A toy normal model failed (klqp) and why?

Hello,

I usually worked with Full-bayesian approach but started to learn Edward for large dataset analysis (for VI).

I just tested with a simple model (y_i ~ N(mu, sigma)) where mu~N(0, 1.5) and sigma ~ Inv-Gamma(1,1).
When I run klqp, the parameters are not identified (differs a lot whenever run).

(1) Is there anything wrong that I did?
(2) This example works well on ADVI (Stan). But, still I think klqp works well with this example. (though I guess the two are different)
(3) How to monitor the convergence? In Stan, I may see ELBO for convergence. Is the ELBO recorded in edward? or do I need to record it by using inference.print_progress(info_dict)?

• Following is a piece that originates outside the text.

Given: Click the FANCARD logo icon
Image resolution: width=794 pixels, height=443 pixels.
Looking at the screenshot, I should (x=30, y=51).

I’ve attached the toy example. Thank you for all your comment.
I really appreciate if you can give some advice!

%matplotlib inline
from __future__ import absolute_import
from __future__ import division
from __future__ import print_function
 
import edward as ed
import matplotlib.pyplot as plt
import numpy as np
import tensorflow as tf
import edward.models as edm
 
plt.style.use('ggplot')
 
ed.set_seed(42)
N=1000
 
y_dat=np.random.normal(loc=2,scale=1,size=N)
y_dat=y_dat.astype(np.float32)
 
mu=edm.Normal(loc=tf.zeros([1]),scale=tf.ones([1])*1.5)
sigma=edm.InverseGamma(concentration=tf.ones([1]),rate=tf.ones([1])) # shape, rate. not shape scale
y=edm.Normal(loc=tf.ones([N])*mu,scale=sigma)
 
qmu=edm.Normal(loc=tf.Variable(tf.random_normal([1])),
              scale=tf.nn.softplus(tf.Variable(tf.random_normal([1]))))
qsigma=edm.InverseGamma(concentration=tf.nn.softplus(tf.Variable(tf.random_normal([1]))),
                  rate=tf.nn.softplus(tf.Variable(tf.random_normal([1]))))# 

inference = ed.KLqp({mu:qmu,sigma:qsigma}, data={y: y_dat})

inference.run(n_iter=5000)

Hi,

(1) I don’t see anything wrong per se
(2) In my experience, KLqp has trouble with the inv-gamma distribution, though I don’t know why. My guess is that the gamma function is somehow tough to differentiate.
If it suits your purposes, use the log-normal distribution in the variational model, see link below.
(3) Instead of calling run, you can initialize, and run updates yourself: see notebook

Hope that helps :slight_smile:

3 Likes

Thank you so much!!.
Well, when I run the inference.run() the results are too different. I guess that is because of the inverse gamma distribution.
I appreciate your notebook!